The latest report of the Situation Assessment Survey for Agricultural Households, 2019 (pertains to a period before the lockdown) pointing to an average farm income of Rs 10,286 (including income from non-farm activities) per month. Further, let me reiterate that if the total farm income is broken up and evaluated in terms of what a farmer earns from crop cultivation alone, it comes to a paltry Rs 27 per day. The reason for the acute distress that prevails on the farm therefore is quite obvious. It has more to do with the farm gate prices being deliberately kept low rather than blame it on low crop productivity. Give farmers an assured price, and be sure he knows which technology to use on his farm.

Take the case of mustard. With market prices ruling much higher, touching Rs 7,000 per quintal against the MSP of Rs 4,650 that was offered in the marketing season last year (Rs 5,050 per quintal is the MSP this year), mustard has already been sown in an area of 9.1 million hectares this rabi season. Interestingly, the acreage under mustard this year has already surpassed the Ministry of Agriculture’s own target that it had set for 2025-26. And let’s be clear that the record production in mustard this year has been achieved without the application of any hi-tech and digital infrastructure.

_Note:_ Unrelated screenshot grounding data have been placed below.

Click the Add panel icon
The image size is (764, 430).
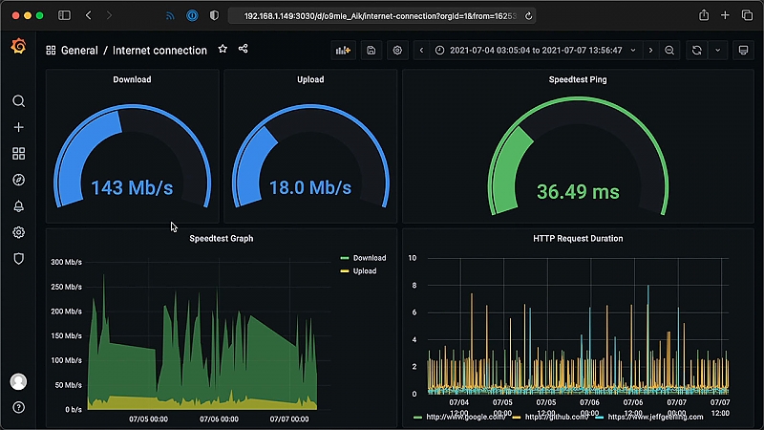coord(343,51)
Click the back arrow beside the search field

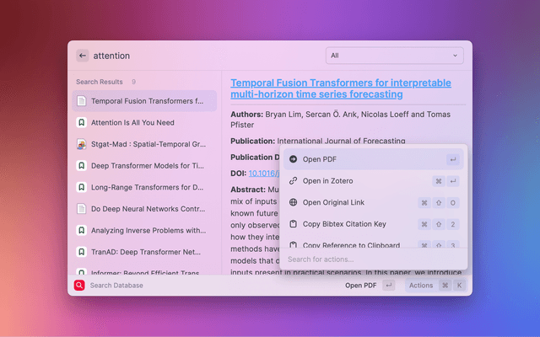(x=82, y=56)
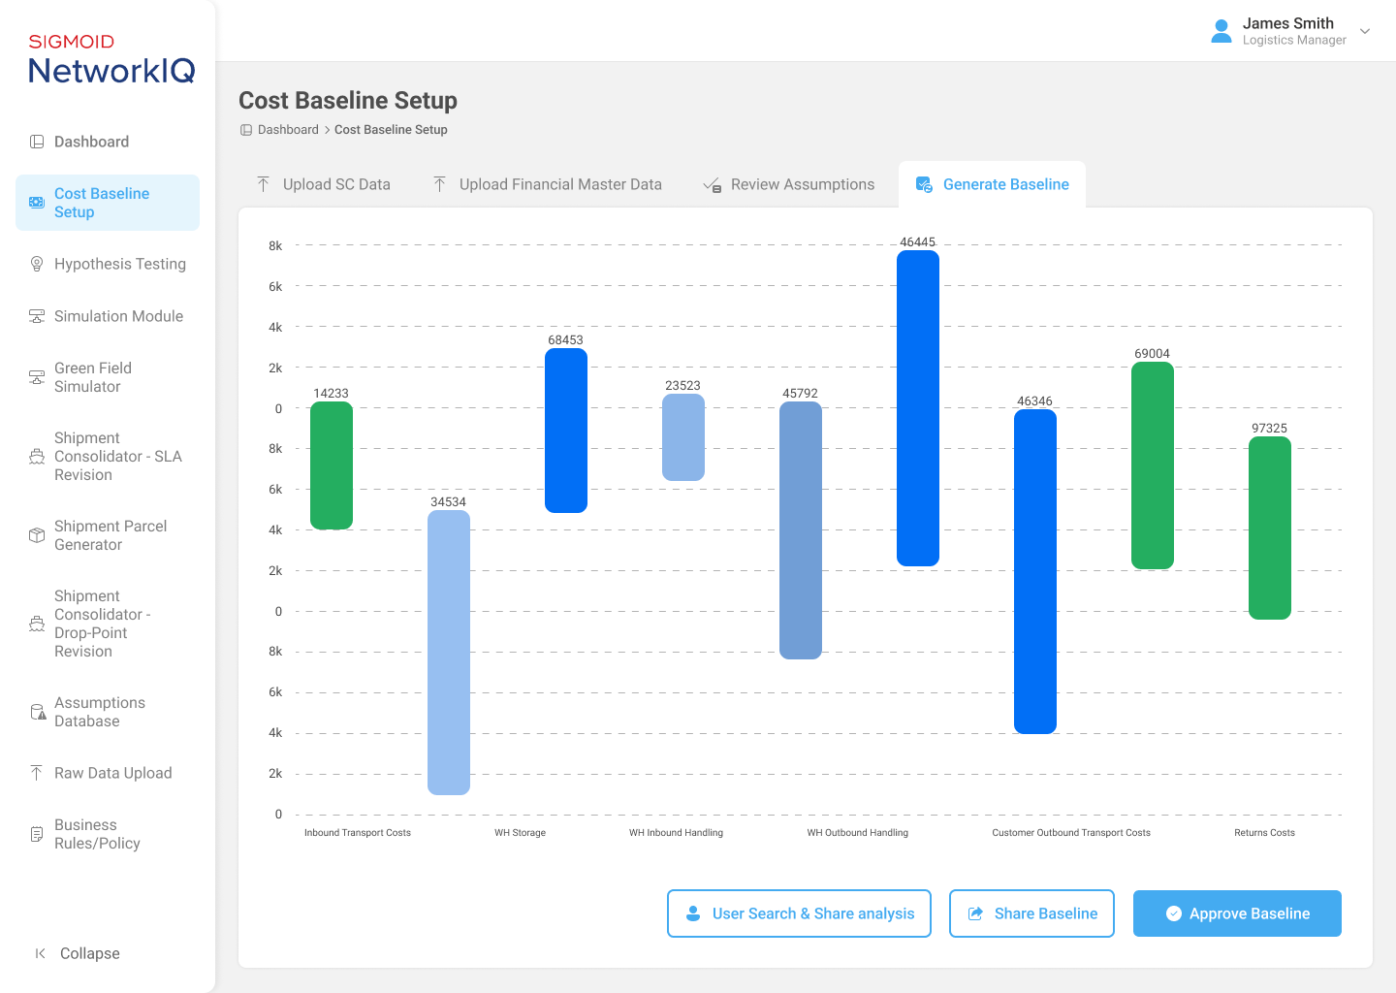1396x993 pixels.
Task: Click the user avatar icon
Action: click(1222, 31)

There are important lessons here. It only goes to show that a rightful price is the best incentive that a farmer requires. But farm prices are deliberately kept low to ensure food inflation is within control. That means it is the farmer who actually bears the burden of keeping food prices low, and they need to be compensated for the loss they suffer as a consequence. That is why the need to ensure that farm gate prices does not fall below the MSP for any crop. Budget 2022 is quiet on this.

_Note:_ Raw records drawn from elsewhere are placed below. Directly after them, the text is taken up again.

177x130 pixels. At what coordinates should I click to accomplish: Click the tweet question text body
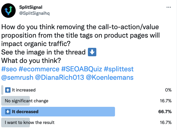(80, 44)
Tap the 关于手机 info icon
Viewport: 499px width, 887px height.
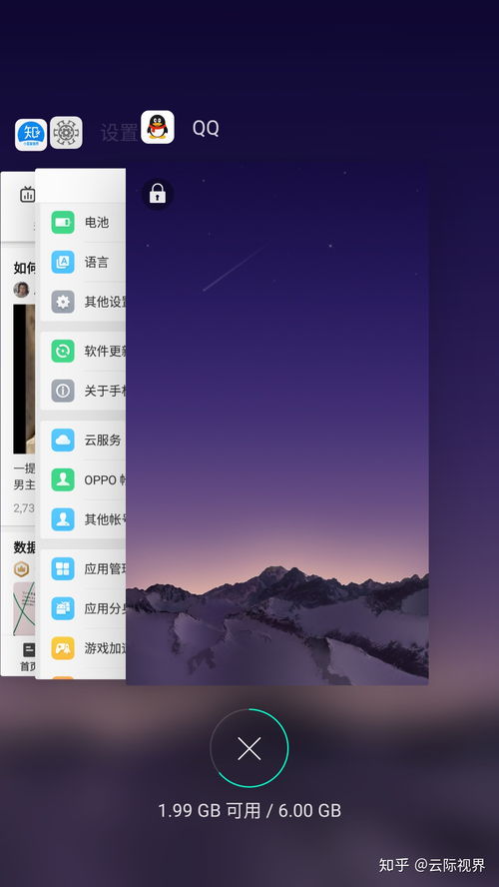coord(63,391)
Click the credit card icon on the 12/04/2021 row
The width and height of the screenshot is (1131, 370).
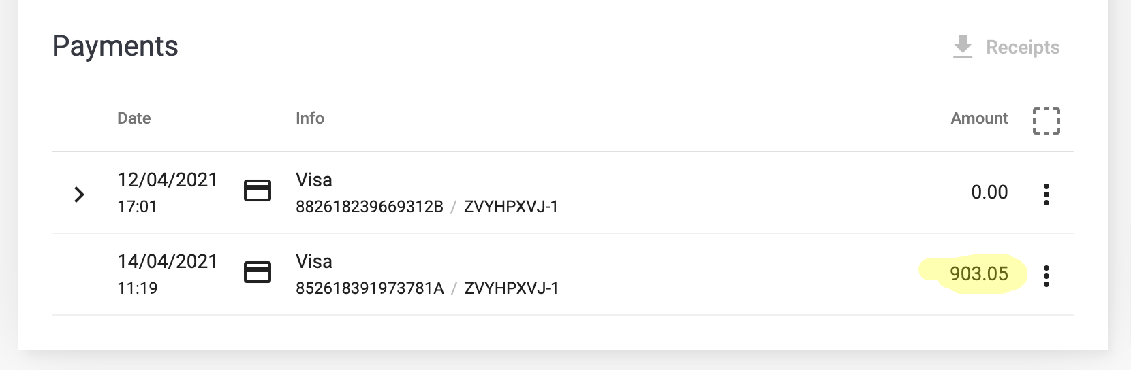(x=258, y=190)
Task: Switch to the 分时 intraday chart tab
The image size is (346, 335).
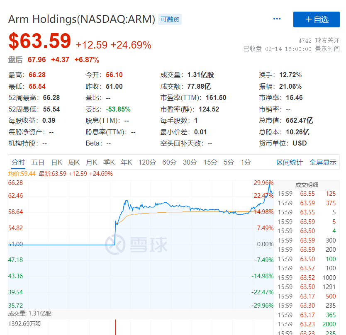Action: click(x=18, y=163)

The best way to make agriculture globally competitive is to make farming economically viable, and that can be only possible if the roadmap for the next 25 years is based on strengthening the existing agricultural marketing infrastructure, and by ensuring fair prices to farmers. Technology is certainly welcome, including drones, as well as the next-generation digital technologies, but the future of Indian agriculture, the largest employer in the country, hinges on enhanced public investments and right public policies for the vast human capital in agriculture, and not by ushering in corporate agriculture.

Instead of pushing people out of agriculture, as some economists are suggesting, the big-ticket reform for the Amrit Kaal should be to strengthen farming and agriculture.